Search the entries below. Return every line that has "computer" in it.

[Record extracts]:

..............................

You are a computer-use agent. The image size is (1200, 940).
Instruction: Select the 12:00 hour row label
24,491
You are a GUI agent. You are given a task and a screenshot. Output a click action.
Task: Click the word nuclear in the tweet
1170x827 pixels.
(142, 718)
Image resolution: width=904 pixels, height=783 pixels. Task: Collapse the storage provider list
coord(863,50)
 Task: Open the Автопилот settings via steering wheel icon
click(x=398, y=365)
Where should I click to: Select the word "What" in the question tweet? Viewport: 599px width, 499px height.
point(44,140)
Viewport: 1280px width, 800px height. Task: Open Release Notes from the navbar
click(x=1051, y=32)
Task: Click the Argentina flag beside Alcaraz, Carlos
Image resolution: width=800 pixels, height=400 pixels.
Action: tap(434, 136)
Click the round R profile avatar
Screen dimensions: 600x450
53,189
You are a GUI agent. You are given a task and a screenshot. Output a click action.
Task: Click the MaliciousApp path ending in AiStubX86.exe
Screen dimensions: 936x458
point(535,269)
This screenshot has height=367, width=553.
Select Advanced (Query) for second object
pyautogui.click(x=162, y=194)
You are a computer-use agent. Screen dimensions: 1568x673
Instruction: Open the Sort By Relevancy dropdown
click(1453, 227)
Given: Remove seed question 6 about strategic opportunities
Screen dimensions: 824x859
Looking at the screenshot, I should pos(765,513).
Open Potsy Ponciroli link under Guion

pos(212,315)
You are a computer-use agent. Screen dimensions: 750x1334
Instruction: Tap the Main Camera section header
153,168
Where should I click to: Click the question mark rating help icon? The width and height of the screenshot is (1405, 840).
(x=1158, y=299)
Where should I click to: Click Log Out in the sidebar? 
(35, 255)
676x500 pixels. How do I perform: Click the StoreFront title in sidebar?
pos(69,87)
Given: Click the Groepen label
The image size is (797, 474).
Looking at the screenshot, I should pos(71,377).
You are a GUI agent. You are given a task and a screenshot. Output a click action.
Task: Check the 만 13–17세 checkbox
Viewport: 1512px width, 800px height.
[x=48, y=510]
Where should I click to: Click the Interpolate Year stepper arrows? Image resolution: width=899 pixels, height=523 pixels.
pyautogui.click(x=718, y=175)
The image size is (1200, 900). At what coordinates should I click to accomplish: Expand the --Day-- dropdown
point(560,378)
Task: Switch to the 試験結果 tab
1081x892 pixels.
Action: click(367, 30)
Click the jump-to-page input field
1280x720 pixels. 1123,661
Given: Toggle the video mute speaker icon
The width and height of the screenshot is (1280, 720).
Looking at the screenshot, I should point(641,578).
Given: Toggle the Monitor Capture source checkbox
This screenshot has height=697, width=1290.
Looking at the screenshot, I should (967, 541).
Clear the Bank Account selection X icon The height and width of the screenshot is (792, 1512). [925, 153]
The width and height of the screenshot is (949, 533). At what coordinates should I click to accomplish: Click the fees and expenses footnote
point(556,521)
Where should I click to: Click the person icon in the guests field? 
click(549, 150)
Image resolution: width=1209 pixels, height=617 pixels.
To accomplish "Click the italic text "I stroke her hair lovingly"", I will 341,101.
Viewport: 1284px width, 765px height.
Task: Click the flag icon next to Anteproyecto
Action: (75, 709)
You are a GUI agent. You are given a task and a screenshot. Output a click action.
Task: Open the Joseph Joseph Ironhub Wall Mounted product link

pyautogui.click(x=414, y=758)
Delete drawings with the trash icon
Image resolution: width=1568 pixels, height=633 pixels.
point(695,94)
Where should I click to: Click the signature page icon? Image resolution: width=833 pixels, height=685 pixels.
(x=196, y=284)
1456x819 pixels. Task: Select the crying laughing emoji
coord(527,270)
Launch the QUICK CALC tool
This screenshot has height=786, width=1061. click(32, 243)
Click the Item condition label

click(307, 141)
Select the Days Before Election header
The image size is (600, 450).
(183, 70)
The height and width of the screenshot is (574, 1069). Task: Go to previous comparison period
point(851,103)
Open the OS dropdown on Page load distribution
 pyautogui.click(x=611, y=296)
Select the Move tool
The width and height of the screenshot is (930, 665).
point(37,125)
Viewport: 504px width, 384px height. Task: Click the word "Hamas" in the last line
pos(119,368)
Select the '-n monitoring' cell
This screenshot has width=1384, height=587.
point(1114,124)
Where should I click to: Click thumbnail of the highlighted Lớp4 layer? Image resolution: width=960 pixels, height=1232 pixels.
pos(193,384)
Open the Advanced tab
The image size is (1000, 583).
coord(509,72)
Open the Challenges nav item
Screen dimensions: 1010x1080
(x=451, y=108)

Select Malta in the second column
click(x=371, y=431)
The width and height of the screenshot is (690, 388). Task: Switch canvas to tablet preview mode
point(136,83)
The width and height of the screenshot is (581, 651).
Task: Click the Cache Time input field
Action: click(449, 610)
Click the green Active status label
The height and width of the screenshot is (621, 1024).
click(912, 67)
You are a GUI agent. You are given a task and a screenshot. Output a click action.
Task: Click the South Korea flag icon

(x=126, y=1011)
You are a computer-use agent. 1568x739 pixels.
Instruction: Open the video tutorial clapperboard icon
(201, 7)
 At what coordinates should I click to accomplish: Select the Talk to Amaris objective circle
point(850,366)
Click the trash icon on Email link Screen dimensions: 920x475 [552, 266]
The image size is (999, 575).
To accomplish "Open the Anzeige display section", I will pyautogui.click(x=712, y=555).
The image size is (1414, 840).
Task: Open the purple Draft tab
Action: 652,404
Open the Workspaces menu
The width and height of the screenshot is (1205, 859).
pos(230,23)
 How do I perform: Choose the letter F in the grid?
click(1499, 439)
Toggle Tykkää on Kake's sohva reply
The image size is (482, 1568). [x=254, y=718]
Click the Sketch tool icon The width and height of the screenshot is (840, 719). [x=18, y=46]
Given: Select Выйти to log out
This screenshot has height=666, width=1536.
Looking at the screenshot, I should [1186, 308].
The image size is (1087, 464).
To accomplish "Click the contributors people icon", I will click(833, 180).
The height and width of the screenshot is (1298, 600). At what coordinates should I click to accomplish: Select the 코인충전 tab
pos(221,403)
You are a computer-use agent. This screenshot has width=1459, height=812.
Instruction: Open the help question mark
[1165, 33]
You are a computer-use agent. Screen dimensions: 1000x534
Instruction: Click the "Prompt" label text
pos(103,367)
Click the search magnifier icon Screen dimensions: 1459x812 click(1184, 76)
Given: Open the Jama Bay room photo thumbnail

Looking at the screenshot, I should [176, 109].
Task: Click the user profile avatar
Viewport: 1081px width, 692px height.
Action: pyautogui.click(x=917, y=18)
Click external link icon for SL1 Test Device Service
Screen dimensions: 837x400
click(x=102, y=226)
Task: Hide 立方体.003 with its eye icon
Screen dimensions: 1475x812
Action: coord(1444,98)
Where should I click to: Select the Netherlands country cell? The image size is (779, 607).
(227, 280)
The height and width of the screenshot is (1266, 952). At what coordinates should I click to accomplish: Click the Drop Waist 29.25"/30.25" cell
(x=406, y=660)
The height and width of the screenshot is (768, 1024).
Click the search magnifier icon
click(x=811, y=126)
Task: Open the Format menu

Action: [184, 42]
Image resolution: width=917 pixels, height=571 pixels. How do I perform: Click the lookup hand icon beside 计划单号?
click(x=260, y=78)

..............................

[Exercise response]:
You are a computer-use agent. The image size is (1200, 940).
You are a computer-use agent. Screen dimensions: 1568x673
You are a computer-use agent. Screen dimensions: 750x1334
You are a computer-use agent. 1568x739 pixels.
You are a computer-use agent. This screenshot has width=1459, height=812.
You are a computer-use agent. Screen dimensions: 1000x534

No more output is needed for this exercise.